> What to do: Copy the stretch of the material from the line containing "Describe the element" through the end of the material, verbatim, omitting the pictures.

> Data records:
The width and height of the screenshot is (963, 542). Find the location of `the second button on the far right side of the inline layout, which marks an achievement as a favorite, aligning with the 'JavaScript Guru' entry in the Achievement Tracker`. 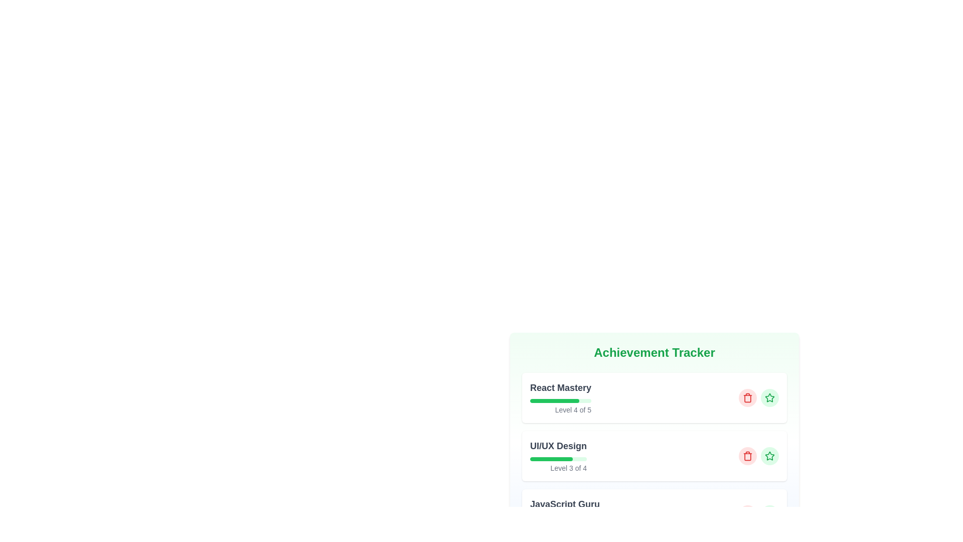

the second button on the far right side of the inline layout, which marks an achievement as a favorite, aligning with the 'JavaScript Guru' entry in the Achievement Tracker is located at coordinates (770, 514).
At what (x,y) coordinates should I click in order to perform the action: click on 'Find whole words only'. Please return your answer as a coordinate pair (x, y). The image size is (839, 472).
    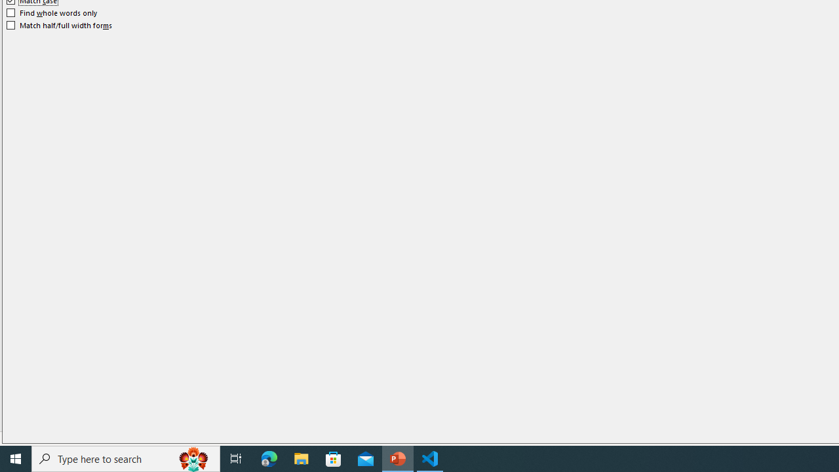
    Looking at the image, I should click on (52, 13).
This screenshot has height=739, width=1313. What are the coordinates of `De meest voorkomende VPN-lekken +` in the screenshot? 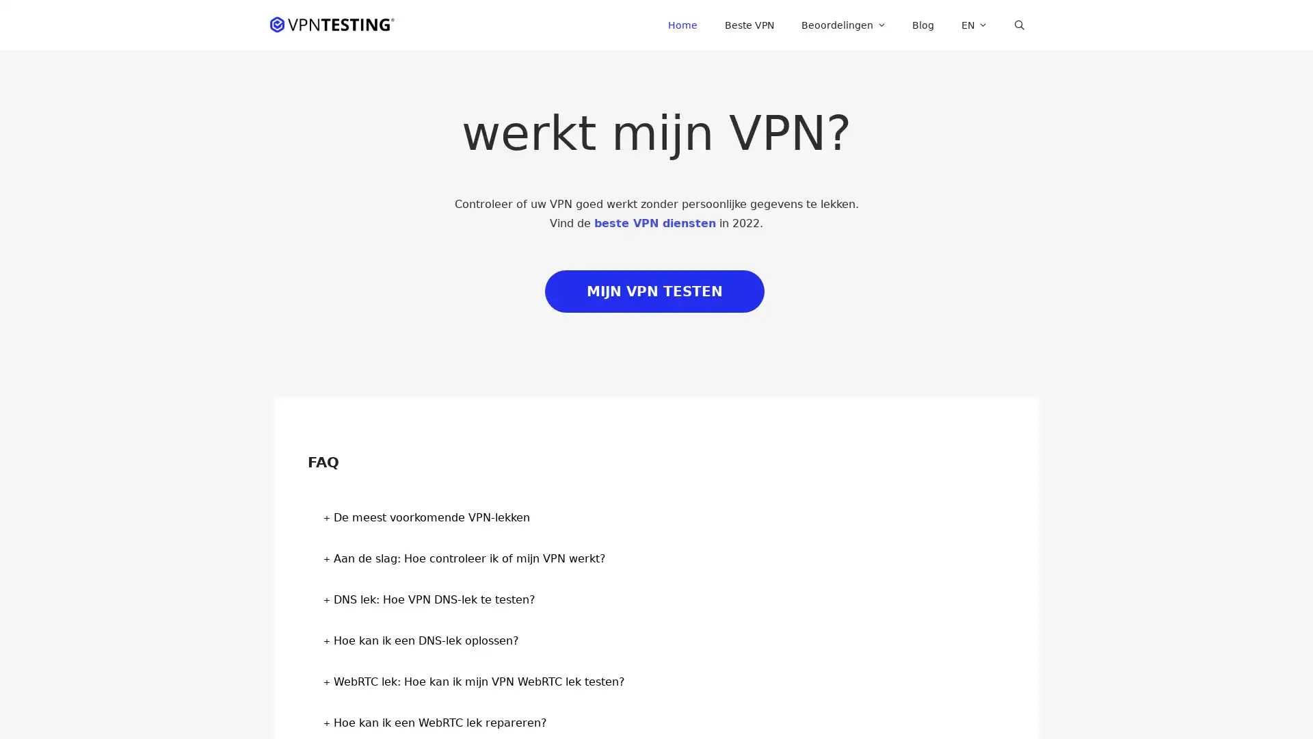 It's located at (657, 517).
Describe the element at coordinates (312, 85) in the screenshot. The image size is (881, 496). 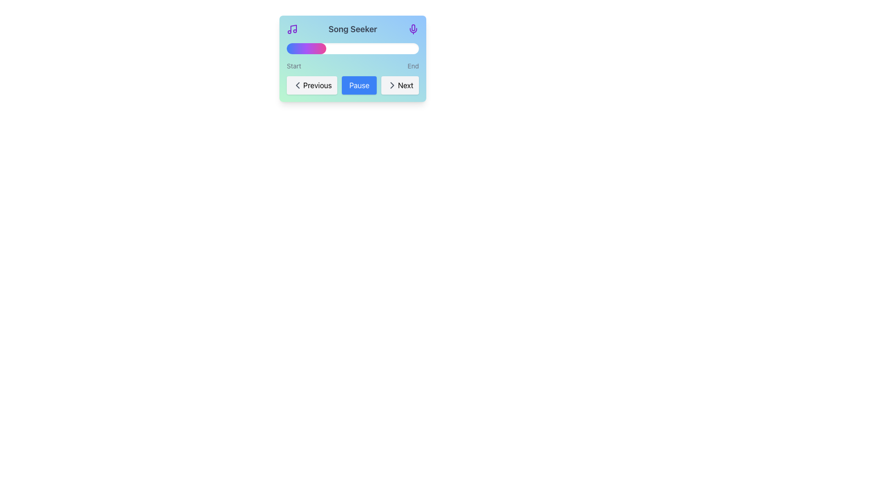
I see `the 'Previous' button, which is a light gray rectangular button with rounded edges located at the bottom left of the interface` at that location.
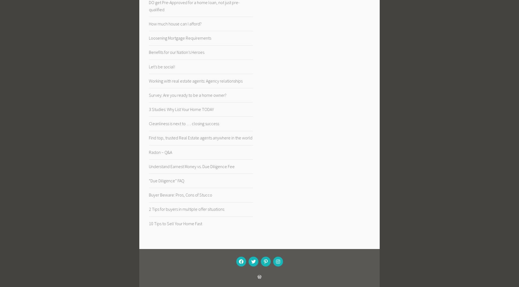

> Expected output:
Describe the element at coordinates (312, 85) in the screenshot. The image size is (881, 496). 
I see `the 'Previous' button, which is a light gray rectangular button with rounded edges located at the bottom left of the interface` at that location.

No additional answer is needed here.